The figures were released in response to a Freedom of Information request. It is not clear if the number of crime suspects requiring the translation service has increased, or the cost of the services has increased.
Some costs covered lesser spoken languages, including a £418 spend on providing interpreters for somebody who spoke Cebuano, a language spoken by people from parts of the southern Philippines. It is the major language spoken in the Philippines’ Visayan Islands and with around 16 million native speakers.
The service, paid for by the Ministry of Justice, also provided translation and interpretation for a total of three different versions of creole, at a cost of £23,000.
The services provided include face to face interpreting, telephone interpreting and written translation and transcription.
A total of £1,000 was spent on Bravanese, a language spoken in Somalia, which is also called Chimwiini or Chimbalazi and is spoken by the Bravanese people, the predominant inhabitants of the capital of the South West state of Somalia – Barawa.
Oromo speakers received £20,000 of funding, which is spoken in parts of Ethiopia. Oromo is the largest ethnic group in Ethiopia, numbering about 37 million and representing 34.5 per cent of the population.
There was just over £42,000 spent on providing interpreters for Welsh speakers and £2,500 on Edo, which is a regional dialect in Nigeria and was spoken by about 1.6m people in 2015 according to Ethnologue – an annual publication that provides statistics on living languages across the world.
The lowest spend was just £2 for Zulu speakers, followed by £40 for Swedish speakers. Just £53.90 was spent on Kinyamulenge speakers, a language spoken by the Banyamulenge who are a Tutsi ethnic minority in the Democratic Republic of Congo and who originally come from Rwanda.
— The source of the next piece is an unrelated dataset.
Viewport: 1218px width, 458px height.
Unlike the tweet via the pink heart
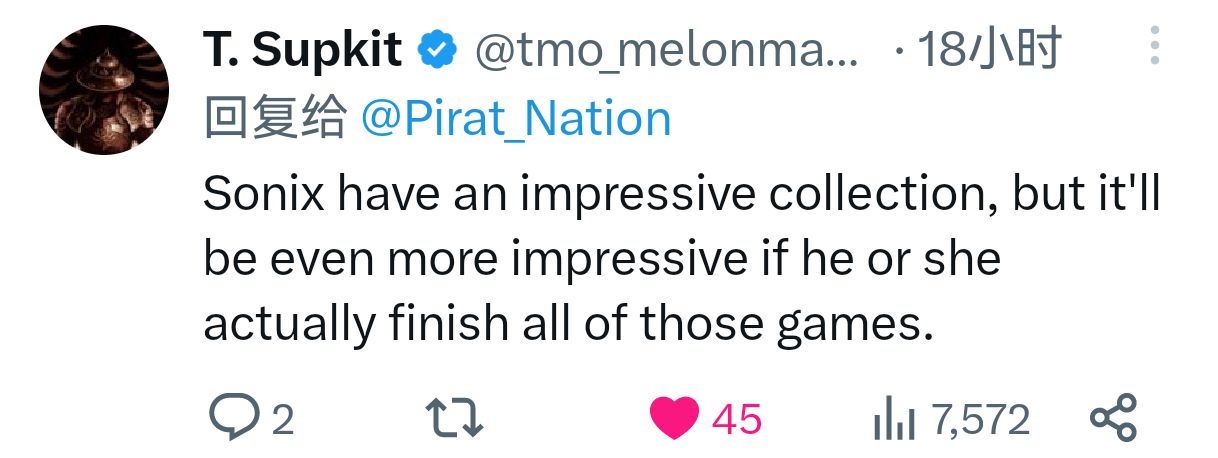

Translation services for Arabic speakers cost the MoJ £1.26m, the fifth highest spend.
James Roberts, political director of the TaxPayers' Alliance, said: "Taxpayers will be lost for words to hear the bill for translations has once again gone up.
"There will always be some cases where a translator is needed to give everyone a fair shot at justice, but those who live in Britain should learn to speak English so that they are not a continuing burden on taxpayers."
A Ministry of Justice spokesperson said: "Foreign criminals could not be convicted without interpreters but we always seek best value for the taxpayer."